## ASSIGNED TASK
Looking at the data below, how many lines include the word "agent"? Respond with the number only.
### AVAILABLE RECORDS ###
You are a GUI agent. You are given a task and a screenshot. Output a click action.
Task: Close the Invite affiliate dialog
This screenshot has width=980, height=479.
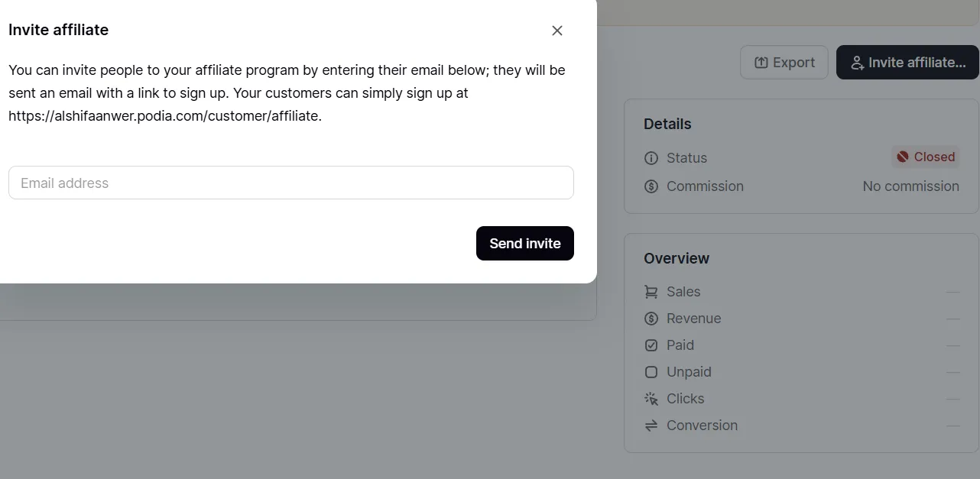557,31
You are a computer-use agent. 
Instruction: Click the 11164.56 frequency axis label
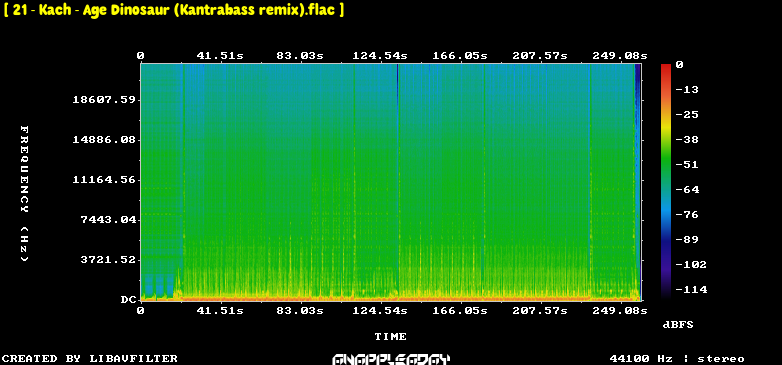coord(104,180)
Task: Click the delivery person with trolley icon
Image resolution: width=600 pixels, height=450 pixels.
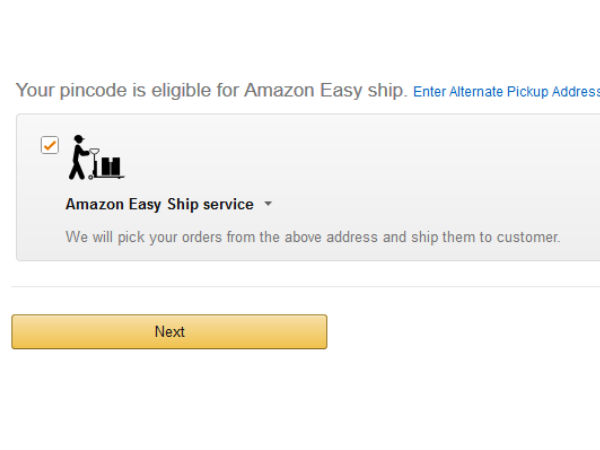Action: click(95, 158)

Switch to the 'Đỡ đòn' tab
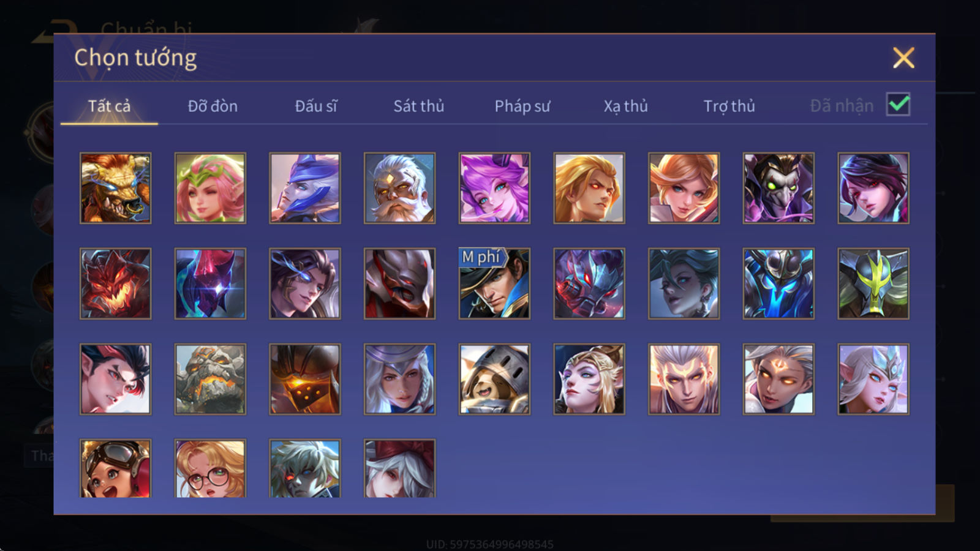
###
### AVAILABLE RECORDS ###
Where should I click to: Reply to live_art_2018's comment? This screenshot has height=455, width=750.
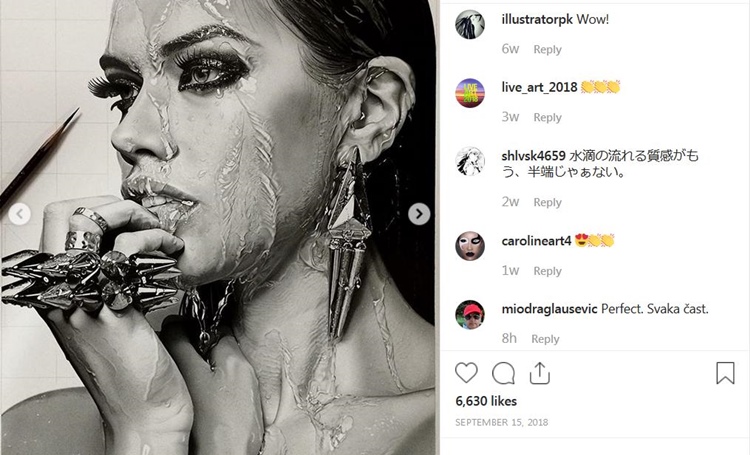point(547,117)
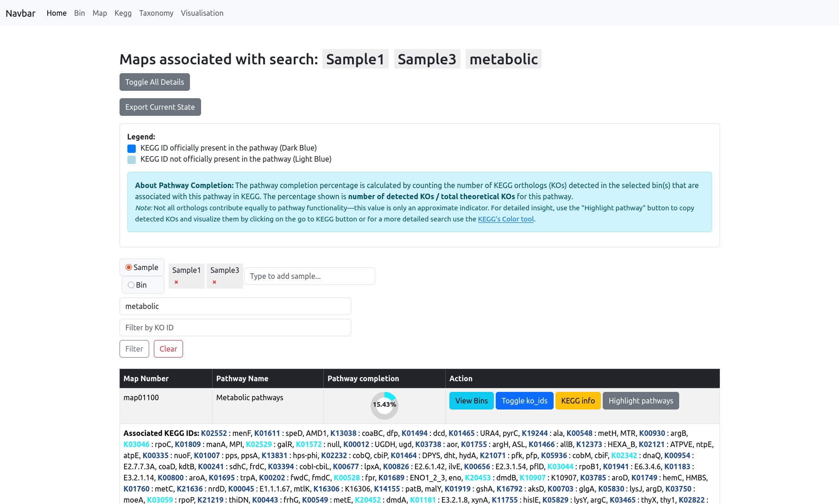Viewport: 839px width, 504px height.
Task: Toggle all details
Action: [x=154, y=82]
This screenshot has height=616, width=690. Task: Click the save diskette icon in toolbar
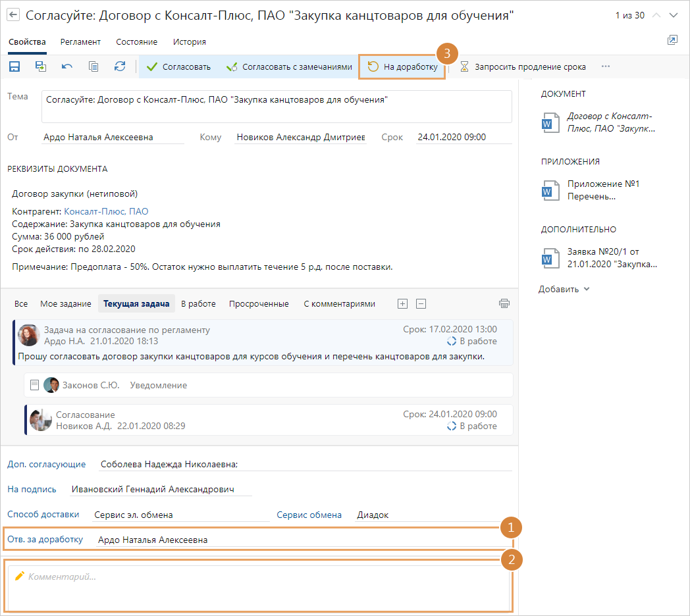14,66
###
## ANSWER
2